# [The task]
Can you rewrite the lines below so that "screenshot" becomes "screen capture" everywhere it appears, with nothing else changed and the pictures left out?

***

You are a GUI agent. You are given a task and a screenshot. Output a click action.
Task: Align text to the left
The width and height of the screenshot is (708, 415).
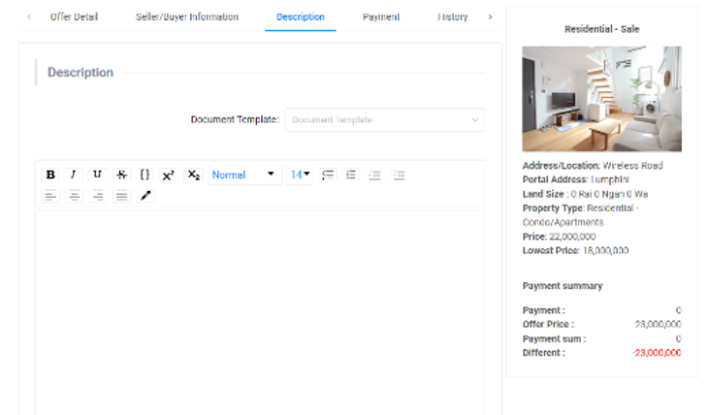50,196
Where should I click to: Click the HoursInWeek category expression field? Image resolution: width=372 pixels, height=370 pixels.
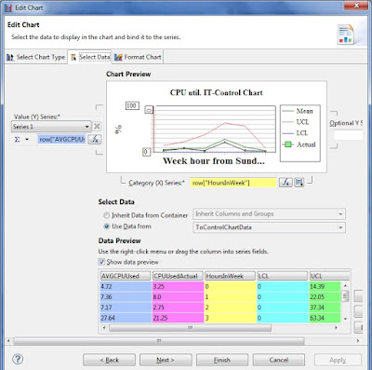click(x=233, y=183)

***

# [Correct answer]
You are a GUI agent. You are given a task and a screen capture. Output a click action.
Task: Align text to the left
The width and height of the screen capture is (708, 415).
50,196
Where should I click to: Click the HoursInWeek category expression field? Image resolution: width=372 pixels, height=370 pixels.
click(x=233, y=183)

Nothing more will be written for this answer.